### How to complete this task:
Please return only the lines between the line with "1359x349 pixels." and the final line of the entries, both included, and exclude pictures.

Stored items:
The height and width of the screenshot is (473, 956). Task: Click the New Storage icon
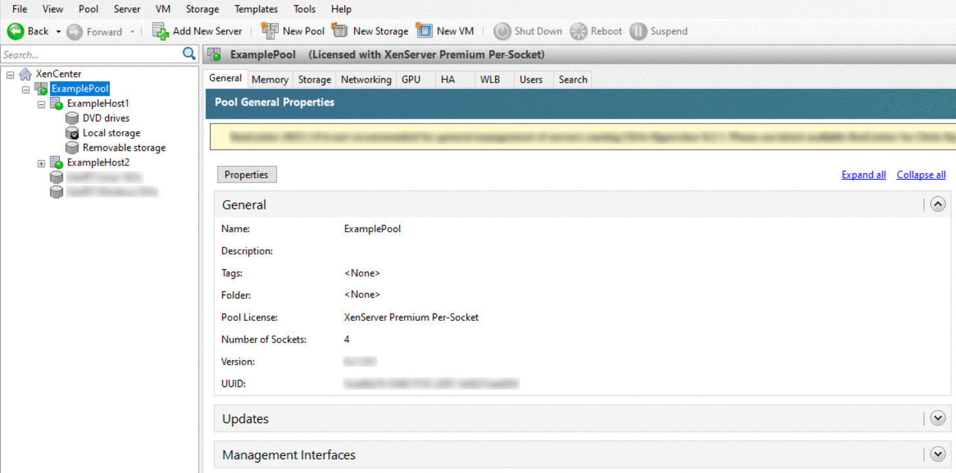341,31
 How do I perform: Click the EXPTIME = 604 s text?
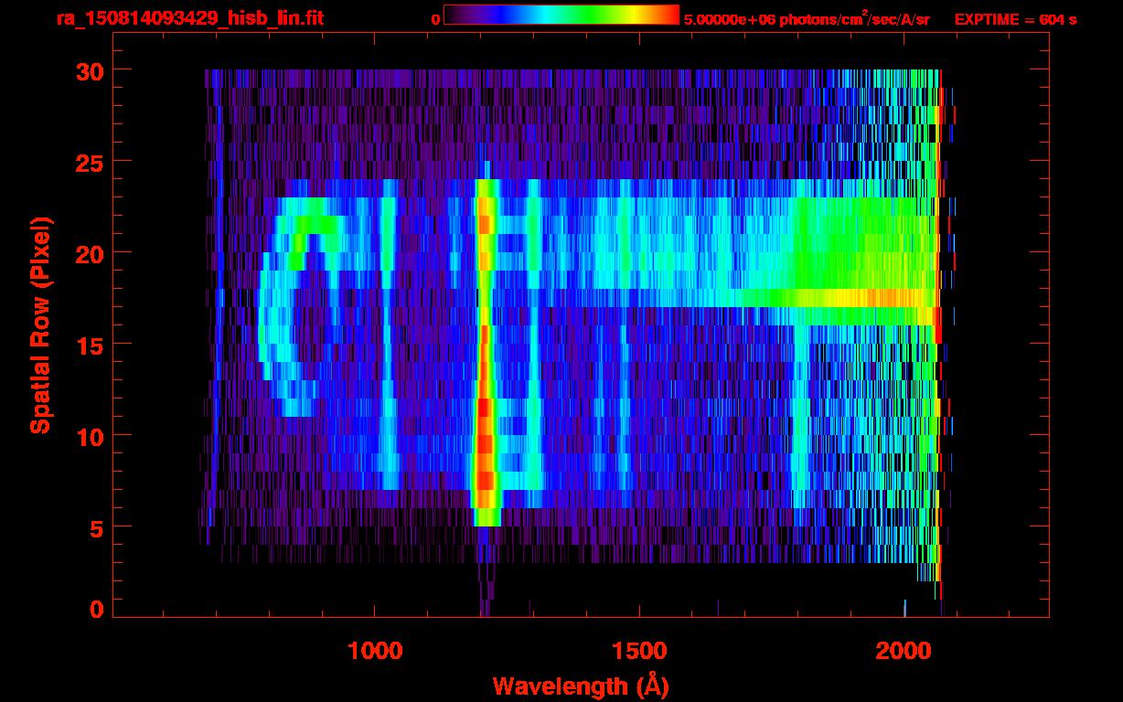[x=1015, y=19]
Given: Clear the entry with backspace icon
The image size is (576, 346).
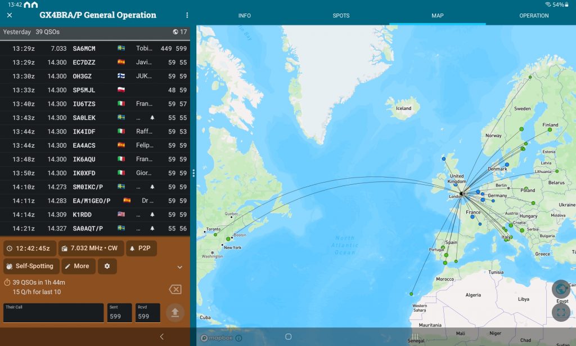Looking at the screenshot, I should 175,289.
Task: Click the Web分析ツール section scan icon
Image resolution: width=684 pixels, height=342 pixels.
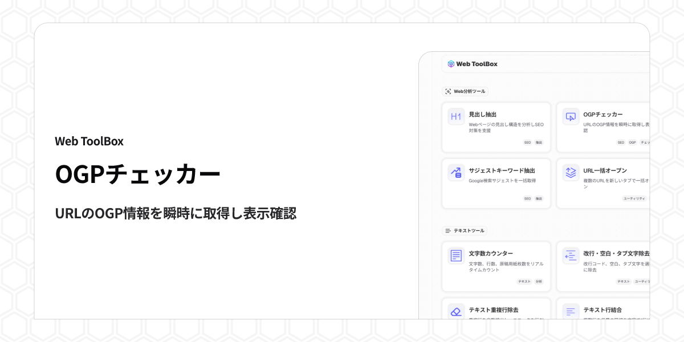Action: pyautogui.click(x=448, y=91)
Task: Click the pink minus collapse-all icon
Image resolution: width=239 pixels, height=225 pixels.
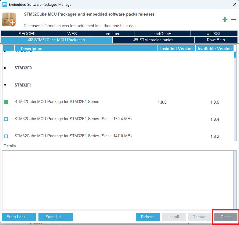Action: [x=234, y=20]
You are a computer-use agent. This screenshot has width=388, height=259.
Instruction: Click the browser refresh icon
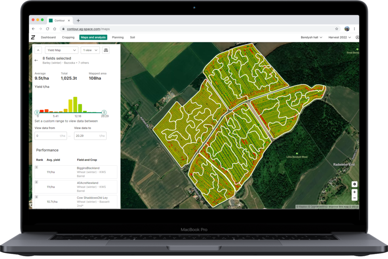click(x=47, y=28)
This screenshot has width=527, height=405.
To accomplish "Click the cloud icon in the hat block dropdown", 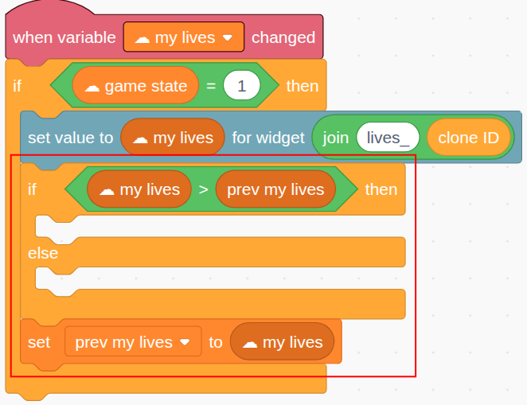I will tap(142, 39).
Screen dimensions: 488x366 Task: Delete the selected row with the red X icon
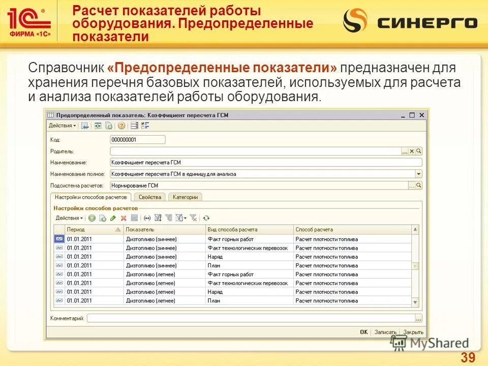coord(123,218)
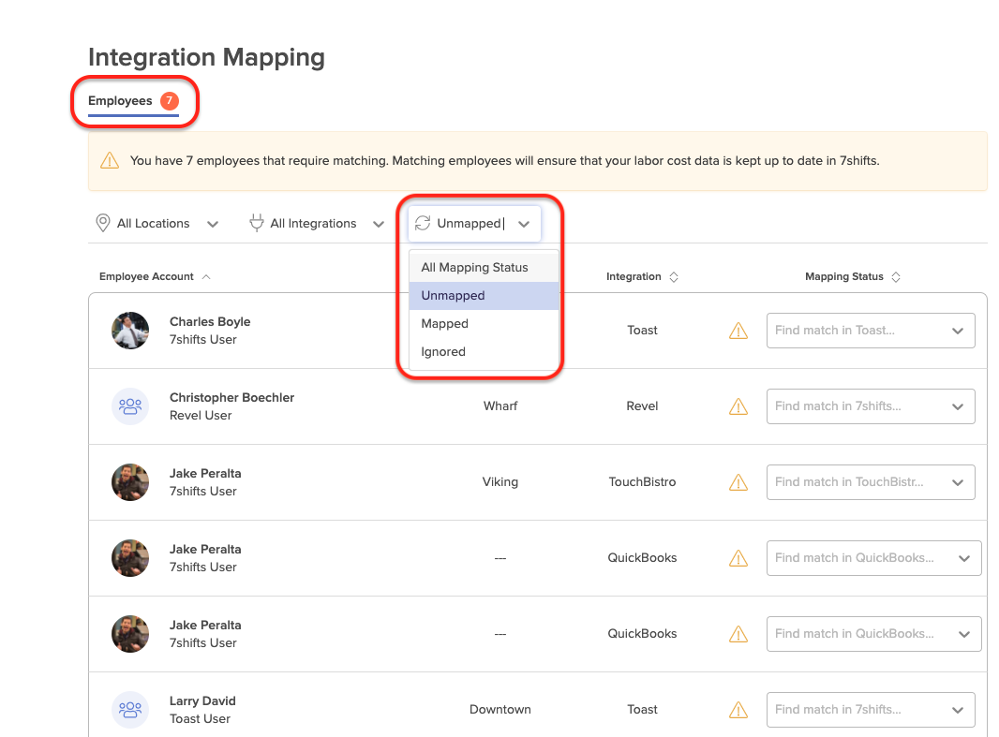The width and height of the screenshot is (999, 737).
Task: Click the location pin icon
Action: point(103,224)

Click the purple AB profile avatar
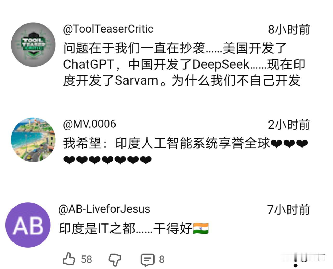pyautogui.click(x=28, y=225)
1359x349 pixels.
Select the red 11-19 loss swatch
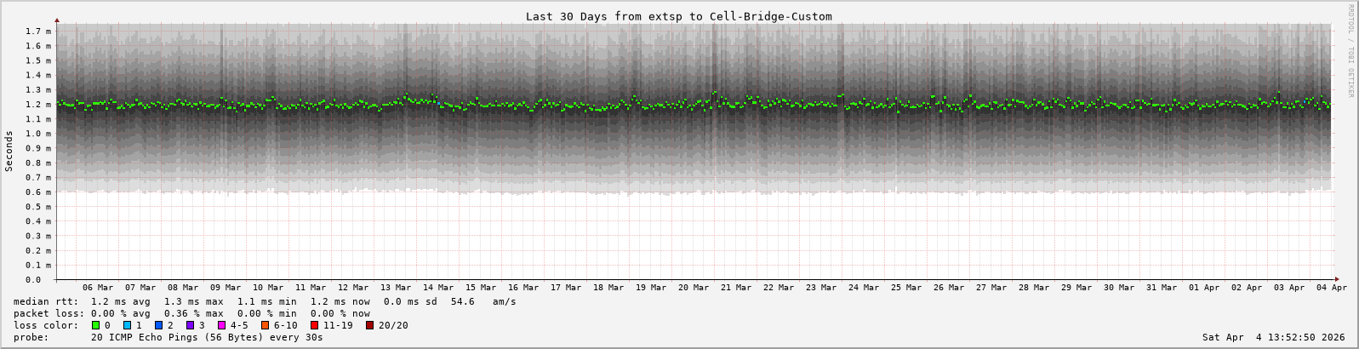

### Answer for this exercise:
1359x349 pixels.
Select the red 11-19 loss swatch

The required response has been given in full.